L'actrice Laure Calamy pour inscrire "d'urgence" le droit à l'avortement dans la Constitution
"Il faut une prise de conscience": à Angoulême où elle est venue présenter "Annie Colère" qui retrace le combat pour la légalisation de l'avortement en France, l'actrice Laure Calamy appelle à inscrire "d'urgence" ce droit dans la Constitution.
Présenté en compétition au festival du film francophone, ce troisième long-métrage de Blandine Lenoir revient sur les destins oubliés des militantes du MLAC (Mouvement pour la liberté de l’avortement et de la contraception), qui pratiquaient des avortements avant leur légalisation en 1975 par la loi Veil.
Film choral, "Annie Colère" n'est pas sans rappeler "120 battements par minute"(2017) sur le combat d'Act Up au début de l'épidémie de sida et résonne avec le Lion d'or attribué l'an dernier à Venise à "L'événement" d'Audrey Diwan, sur un avortement dans les années 1960.
Ici, Laure Calamy, l'actrice de "Dix pour cent", est Annie, une ouvrière et mère de deux enfants qui ne veut pas d'une nouvelle grossesse.
Mais dans la France d'Annie, l'avortement est illégal.
Elle entre alors en contact avec le MLAC, avant d'en devenir un pilier.
Pas seulement un film sur l'IVG, "Annie Colère" est aussi le récit d'une émancipation. Car le MLAC n'est pas seulement un endroit où avorter, c'est un espace où les femmes se rencontrent, échangent et découvrent une autre vision de leur corps et de leur sexualité.
"La mémoire collective n'a pas retenu le combat de ces femmes. On a l'impression que c'est Simone Veil toute seule qui a permis la légalisation de l'avortement alors que c'est la pression des femmes, des militantes, qui a rendu possible la légalisation", assure à l'AFP l'actrice de 47 ans.
- "Combat permanent" -
"Ces femmes sont des héroïnes. Ce sont grâce à elles que nous pouvons aujourd'hui choisir nos grossesses. Ce film est pour elles", complète la réalisatrice qui collabore pour la 3e fois avec l'interprète d'"Antoinette dans les Cévennes".

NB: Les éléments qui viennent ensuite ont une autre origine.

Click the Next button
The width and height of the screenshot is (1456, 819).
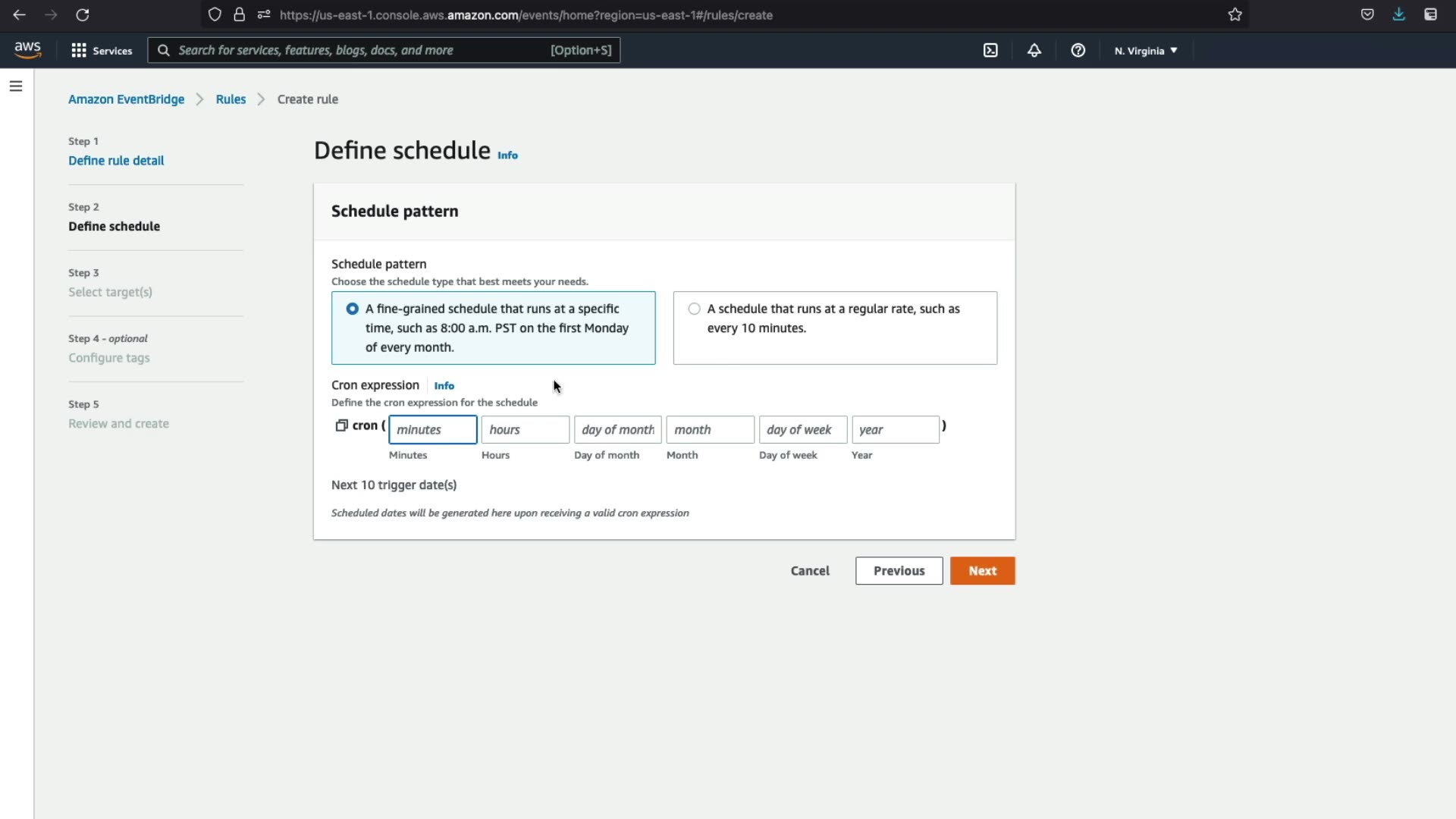[982, 571]
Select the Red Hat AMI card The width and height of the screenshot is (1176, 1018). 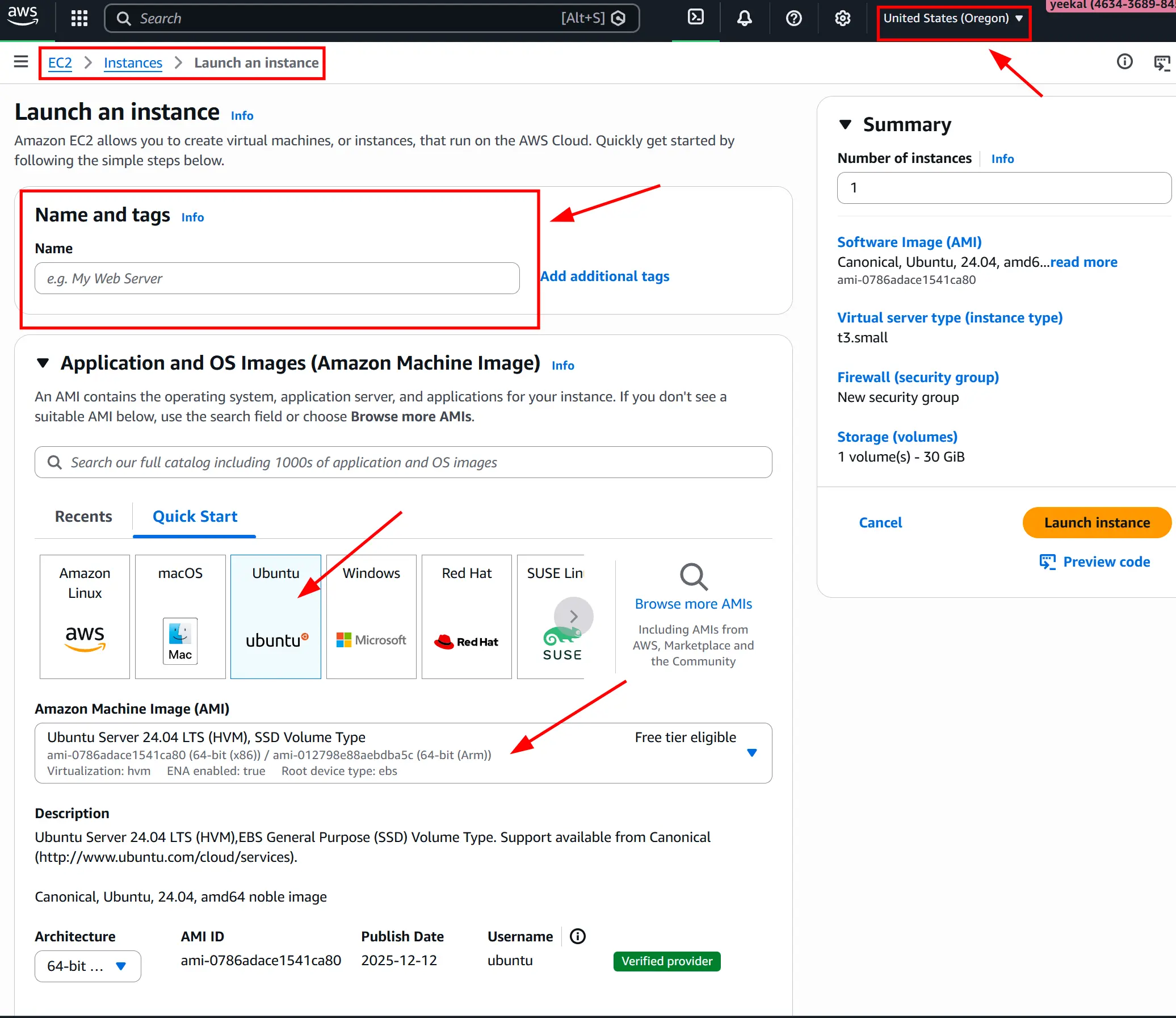[466, 617]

En salles le 30 novembre, "Annie colère" sort en pleine remise en cause du droit à l'avortement aux Etats-Unis par la Cour suprême. Une décision qui pourrait, selon Laure Calamy, faire des émules. Même en France.
"Il faut avoir cette prise de conscience que c'est un combat permanent, que ce ne sera jamais terminé", affirme-t-elle.
"Je me souviens de la complaisance de Jacques Chirac pour les mouvements anti-IVG qui venaient s'enchaîner dans les plannings familiaux pour culpabiliser les femmes. C'est tout le temps, il y a tout le temps des pressions pour contester ce droit qu'il faut absolument inscrire dans la Constitution. D'urgence" poursuit-elle.
Début juillet, des propositions de loi ont été déposées à l’Assemblée dans le but d'ancrer ce droit dans la Constitution.
En attendant, les experts estiment eux, que le droit à l'avortement est davantage fragilisé sur le terrain: clause de conscience des médecins, manque de sages femmes... "Il y a encore beaucoup à faire pour déstigmatiser cet acte", estime l'actrice.
Dans le film, la clause de conscience des médecins est évoquée. Signe que dès les années 1970, le sujet préoccupait les militantes. Reste une question: comment y pallier ?
La thèse du film est qu'il faudrait permettre que les avortements ne soient pas uniquement pratiqués par des médecins, comme le faisaient les militantes du Mlac qui s'étaient formées à la technique de l'aspiration et pouvaient, in fine, pratiquer des avortements.
"Avec cette méthode, on s'est rendu compte qu'on pouvait se transmettre le geste et faire en sorte que ce soit quelque chose dont on soit maîtresse", observe l'actrice. "Maîtresses de nos destins et de nos corps."